La main de fer a pris le relais. Du haut de son perchoir, Yves Boivin ne s'était jamais départi d'une certaine bonhomie. Si ce n'est pour quelques rappels à l'ordre. Hier à Quimper, l'heure n'était plus aux sourires. L'avocat général a frappé. Et fort. José Antonio Freitas, qui nie toute implication, en a fait les frais. Bousculé comme jamais. «Il y a un parrain dans cette affaire, vous. Et des lieutenants à qui vous n'avez pas donné toutes les données du problème. Vous étiez le maître du jeu, celui qui tirait les ficelles pour assouvir sa vengeance».
«Comme ça qu'il règne sur le milieu nantais»

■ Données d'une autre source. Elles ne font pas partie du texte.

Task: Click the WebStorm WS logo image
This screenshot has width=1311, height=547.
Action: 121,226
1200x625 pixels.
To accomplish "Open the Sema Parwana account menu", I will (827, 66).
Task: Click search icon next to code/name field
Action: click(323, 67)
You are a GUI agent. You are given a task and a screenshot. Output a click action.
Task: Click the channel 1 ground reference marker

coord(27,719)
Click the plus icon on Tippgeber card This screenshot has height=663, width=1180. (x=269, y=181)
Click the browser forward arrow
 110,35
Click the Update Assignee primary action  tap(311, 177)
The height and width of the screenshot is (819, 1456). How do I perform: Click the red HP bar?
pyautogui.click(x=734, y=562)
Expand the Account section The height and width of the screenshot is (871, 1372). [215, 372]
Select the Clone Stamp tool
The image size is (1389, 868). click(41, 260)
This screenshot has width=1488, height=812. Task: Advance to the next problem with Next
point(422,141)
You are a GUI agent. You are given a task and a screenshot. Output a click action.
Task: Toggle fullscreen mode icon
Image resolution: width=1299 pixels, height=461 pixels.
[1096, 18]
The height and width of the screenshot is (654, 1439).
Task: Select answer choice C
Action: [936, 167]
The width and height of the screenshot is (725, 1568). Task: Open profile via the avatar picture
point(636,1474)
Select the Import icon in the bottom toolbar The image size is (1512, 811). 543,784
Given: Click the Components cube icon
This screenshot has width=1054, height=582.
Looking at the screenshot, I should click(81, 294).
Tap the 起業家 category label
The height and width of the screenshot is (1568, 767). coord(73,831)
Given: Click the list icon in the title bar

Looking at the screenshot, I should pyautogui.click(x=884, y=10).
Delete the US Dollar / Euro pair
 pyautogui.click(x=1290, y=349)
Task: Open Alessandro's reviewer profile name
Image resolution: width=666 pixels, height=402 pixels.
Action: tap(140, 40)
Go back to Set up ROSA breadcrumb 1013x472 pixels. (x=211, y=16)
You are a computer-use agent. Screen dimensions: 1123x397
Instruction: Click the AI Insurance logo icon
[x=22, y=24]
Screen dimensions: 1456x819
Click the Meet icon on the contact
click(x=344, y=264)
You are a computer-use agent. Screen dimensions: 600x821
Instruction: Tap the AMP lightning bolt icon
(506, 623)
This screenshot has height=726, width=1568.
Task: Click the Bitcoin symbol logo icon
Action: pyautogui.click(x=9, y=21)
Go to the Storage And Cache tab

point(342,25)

Le Franco-Portugais de 48 ans a «ramassé», qualifié de «manipulateur», de «lâche», de «méprisant pour les femmes», ne vivant que «par l'intimidation et la violence». «Il est dans la toute puissance et ne craint rien. C'est comme ça qu'il règne sur le milieu nantais, dont il est». L'auteur des tortures, dont personne ne veut endosser la responsabilité, ne fait que peu de doute pour Yves Boivin:Freitas, encore Freitas. «Le seul qui pouvait en vouloir à Algret au point de lui percer les genoux et le pouce. En 27 ans de procès d'assises, j'ai rarement vu une telle scène de cruauté, une telle négation de l'intégrité d'une personne humaine. Aucun animal ne se livre à ce genre de sévices. La jouissance de faire mal, il faut avoir de la perversion». Freitas seul? Le magistrat en doute. «Soler l'a aidé, mais sur ordre et par crainte». Il a, en revanche, demandé l'acquittement de Rachid Harafane de ce chef d'accusation.
Peine maximum avec 22 ans de sûreté
Pour la quatrième fois de sa carrière, Yves Boivin a requis la perpétuité, avec une peine de sûreté de 22 ans. «Tonio» n'a pas bronché. Pour les autres, «sous l'emprise de Freitas» assure-t-il, il a demandé des peines échelonnées: trente ans pour ChristianSoler, vingt pour Joël Bogaert, dont il a salué la franchise, dix-huit pour Rachid Harafane et dix pour Pierre Kolyé. Quelques minutes plus tôt, MeRonan Appéré, qui connaissait la victime, n'avait pas été plus tendre avec Christian Soler. L'avocat a très bien retranscrit la rage de sa fille, désappointée par l'attitude de cet homme autrefois aidé, embauché et hébergé par son père. Ce «Chiffon», que l'adolescente a connu petite. Ce «Chiffon» qui lui a envoyé un SMS rassurant signé «papa» alors qu'il se trouvait dans le coffre.
Dix-neuf heures de calvaire
«Lâche, petite frappe sanguinaire.Dans la maison, il y avait deux photos d'elle. Cela ne vous a pas arrêté!», a tonné l'avocat brestois, sans s'appesantir sur les tortures. Par pudeur pour la famille présente. Il s'est contenté d'y voir un symbole, en rapport avec cet ami de Freitas qui a perdu une jambe lors d'un séjour pénitentiaire imputé à Algret. Dans une plaidoirie fine, emplie de bon sens et très imagée («Freitas était une bombe, il lui fallait un détonateur, Soler») MeBoris Marie a, lui, plongé les jurés dans le calvaire de la victime. «Pour en imaginer la durée, il faudrait que vous ne dormiez pas cette nuit. Dans le froid, nu, blessé, bâillonné, une balle dans la cuisse, torturé, violenté.Son calvaire a duré dix-neuf heures! Une éternité». Me Appéré est revenu sur le silence qui a accompagné le témoignage du juge d'instruction. «Vous vous êtes tus. Mais à peine avait-il le dos tourné que revenaient les relents de contestation. C'est de la lâcheté. Qu'on ne me fasse pas le procès du magistrat instructeur», prévient-il, se tournant vers ses confrères. Ceux-ci ont toute la journée pour défendre leurs clients avant le verdict, attendu demain.